» RECORDS FOR THE TASK:

%%

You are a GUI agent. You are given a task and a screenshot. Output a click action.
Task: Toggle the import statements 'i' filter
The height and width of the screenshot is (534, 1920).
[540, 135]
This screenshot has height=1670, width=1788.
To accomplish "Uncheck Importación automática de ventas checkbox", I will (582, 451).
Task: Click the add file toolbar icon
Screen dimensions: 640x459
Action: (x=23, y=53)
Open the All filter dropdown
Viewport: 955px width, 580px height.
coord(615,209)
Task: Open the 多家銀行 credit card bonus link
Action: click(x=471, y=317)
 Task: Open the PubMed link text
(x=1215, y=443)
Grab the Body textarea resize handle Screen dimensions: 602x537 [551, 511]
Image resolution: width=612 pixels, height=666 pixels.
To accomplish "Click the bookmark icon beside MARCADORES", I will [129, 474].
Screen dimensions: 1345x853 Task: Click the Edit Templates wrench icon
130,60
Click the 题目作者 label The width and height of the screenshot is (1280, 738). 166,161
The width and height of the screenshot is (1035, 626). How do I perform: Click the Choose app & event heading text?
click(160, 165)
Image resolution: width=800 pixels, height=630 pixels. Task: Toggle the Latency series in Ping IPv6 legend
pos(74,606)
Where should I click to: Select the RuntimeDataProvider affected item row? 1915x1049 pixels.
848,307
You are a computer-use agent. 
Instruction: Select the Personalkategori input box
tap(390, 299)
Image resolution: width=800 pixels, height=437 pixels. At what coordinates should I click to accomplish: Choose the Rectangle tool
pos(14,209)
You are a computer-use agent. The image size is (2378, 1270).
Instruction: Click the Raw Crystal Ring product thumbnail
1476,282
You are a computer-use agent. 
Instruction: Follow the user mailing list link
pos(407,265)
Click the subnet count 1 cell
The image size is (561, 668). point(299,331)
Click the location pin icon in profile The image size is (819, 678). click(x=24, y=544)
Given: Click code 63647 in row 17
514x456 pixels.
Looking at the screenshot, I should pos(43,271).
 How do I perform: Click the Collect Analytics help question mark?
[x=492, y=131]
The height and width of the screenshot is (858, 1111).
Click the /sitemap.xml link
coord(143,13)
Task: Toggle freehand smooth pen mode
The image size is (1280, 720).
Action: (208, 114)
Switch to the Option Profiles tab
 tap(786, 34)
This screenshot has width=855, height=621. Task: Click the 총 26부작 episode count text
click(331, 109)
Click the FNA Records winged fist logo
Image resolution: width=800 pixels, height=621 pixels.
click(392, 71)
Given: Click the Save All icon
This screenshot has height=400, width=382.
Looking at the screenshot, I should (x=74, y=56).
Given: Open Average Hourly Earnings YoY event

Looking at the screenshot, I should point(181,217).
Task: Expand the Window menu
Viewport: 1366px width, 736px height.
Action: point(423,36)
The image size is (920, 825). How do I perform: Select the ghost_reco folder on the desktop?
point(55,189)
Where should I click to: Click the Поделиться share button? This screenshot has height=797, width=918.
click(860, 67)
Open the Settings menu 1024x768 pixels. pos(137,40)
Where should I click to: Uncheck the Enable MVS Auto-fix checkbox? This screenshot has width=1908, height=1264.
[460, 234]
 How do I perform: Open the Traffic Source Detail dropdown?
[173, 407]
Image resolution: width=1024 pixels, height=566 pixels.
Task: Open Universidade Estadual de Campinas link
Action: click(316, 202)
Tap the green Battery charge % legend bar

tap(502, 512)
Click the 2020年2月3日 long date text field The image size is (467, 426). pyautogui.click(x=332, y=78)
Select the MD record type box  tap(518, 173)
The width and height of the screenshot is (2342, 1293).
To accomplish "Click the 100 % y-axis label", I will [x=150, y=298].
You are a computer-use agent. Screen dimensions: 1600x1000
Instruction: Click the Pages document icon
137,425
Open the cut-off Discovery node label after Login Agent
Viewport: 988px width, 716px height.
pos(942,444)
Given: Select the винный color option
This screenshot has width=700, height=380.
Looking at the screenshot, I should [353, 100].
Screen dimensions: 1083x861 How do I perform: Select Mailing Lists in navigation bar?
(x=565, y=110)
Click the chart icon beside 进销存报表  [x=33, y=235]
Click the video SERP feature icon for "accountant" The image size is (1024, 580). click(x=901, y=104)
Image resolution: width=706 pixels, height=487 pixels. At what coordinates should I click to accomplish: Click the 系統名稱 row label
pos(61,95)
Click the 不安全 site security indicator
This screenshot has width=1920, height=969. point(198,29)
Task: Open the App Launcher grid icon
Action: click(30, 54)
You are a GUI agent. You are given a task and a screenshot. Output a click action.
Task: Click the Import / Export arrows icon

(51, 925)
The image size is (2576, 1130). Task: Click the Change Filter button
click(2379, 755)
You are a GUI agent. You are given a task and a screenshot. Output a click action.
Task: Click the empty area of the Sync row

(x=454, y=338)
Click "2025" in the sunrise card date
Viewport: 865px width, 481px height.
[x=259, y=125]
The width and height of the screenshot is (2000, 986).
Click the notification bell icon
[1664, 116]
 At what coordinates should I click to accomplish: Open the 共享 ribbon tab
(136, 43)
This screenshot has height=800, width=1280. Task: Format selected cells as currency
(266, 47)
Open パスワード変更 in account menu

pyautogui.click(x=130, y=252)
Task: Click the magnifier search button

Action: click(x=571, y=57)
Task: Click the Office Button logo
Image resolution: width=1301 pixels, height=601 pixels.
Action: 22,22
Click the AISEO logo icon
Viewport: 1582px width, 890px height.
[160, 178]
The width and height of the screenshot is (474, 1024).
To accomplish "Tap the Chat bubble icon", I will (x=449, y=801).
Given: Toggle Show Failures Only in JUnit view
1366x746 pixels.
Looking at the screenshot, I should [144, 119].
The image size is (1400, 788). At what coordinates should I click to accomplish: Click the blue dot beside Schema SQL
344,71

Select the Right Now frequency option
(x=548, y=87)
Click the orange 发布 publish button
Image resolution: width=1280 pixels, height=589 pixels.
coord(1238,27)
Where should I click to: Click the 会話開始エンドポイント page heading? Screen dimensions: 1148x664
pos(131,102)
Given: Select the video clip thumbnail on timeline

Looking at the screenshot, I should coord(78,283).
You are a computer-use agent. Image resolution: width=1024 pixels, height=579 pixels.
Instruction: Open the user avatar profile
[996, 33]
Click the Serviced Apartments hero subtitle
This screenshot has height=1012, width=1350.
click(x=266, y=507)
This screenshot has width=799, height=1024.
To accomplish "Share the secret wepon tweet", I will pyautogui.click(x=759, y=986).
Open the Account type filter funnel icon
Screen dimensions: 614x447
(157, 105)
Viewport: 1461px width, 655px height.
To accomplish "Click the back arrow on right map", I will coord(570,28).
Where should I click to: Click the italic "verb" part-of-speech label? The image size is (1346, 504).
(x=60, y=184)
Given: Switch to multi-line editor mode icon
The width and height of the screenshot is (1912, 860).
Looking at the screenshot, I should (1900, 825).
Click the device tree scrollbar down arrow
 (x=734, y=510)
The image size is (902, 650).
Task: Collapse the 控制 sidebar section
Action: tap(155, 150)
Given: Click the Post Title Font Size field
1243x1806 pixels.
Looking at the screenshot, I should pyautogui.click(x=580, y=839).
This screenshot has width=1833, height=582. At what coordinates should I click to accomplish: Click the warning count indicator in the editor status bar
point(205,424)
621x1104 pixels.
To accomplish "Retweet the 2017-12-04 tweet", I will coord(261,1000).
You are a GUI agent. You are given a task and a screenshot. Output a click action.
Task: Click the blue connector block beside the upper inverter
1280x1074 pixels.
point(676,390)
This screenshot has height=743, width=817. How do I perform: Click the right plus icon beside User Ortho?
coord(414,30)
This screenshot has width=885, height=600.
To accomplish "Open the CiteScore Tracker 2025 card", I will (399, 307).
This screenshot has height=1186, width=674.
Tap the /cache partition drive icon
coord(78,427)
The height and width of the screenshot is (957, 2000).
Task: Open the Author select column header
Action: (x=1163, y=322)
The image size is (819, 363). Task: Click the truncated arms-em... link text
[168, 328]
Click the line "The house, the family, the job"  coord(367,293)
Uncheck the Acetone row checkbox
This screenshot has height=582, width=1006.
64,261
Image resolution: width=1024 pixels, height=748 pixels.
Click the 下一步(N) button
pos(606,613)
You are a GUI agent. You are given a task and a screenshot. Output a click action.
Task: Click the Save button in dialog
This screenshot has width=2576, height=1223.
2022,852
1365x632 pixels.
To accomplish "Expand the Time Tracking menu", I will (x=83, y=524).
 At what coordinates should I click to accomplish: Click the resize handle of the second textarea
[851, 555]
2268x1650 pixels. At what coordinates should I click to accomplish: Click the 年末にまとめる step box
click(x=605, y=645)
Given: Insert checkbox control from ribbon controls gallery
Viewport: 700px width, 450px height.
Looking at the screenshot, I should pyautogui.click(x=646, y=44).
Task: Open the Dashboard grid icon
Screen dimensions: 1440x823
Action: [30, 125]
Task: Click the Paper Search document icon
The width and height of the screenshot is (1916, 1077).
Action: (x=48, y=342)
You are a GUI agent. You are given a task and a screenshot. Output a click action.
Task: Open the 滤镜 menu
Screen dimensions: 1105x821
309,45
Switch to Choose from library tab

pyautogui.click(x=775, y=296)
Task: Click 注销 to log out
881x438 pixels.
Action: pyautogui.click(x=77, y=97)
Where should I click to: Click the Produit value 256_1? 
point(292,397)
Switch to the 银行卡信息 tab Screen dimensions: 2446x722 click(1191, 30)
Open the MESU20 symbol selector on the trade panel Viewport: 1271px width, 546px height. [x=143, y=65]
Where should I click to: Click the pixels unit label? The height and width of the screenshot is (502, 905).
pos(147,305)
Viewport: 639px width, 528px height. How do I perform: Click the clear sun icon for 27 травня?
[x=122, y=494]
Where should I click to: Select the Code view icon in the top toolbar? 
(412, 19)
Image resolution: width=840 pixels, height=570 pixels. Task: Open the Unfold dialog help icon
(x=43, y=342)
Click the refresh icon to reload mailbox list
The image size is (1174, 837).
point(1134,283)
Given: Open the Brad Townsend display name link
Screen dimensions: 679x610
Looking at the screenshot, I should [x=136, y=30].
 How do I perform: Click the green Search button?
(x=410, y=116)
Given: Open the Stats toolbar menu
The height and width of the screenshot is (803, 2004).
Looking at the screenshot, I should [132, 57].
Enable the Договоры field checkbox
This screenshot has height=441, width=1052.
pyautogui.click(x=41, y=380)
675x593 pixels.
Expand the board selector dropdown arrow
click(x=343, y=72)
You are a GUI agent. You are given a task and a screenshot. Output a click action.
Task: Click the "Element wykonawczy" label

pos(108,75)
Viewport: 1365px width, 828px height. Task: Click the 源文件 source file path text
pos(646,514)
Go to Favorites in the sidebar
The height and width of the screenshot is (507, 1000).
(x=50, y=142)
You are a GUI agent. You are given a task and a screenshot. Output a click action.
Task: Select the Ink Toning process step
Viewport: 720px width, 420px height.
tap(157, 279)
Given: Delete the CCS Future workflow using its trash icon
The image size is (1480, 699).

%%

» EXERCISE DETAILS:
Copy each line of the preceding material that contains "mode".

» FINISHED TASK:
Task: Toggle freehand smooth pen mode
Given: Switch to multi-line editor mode icon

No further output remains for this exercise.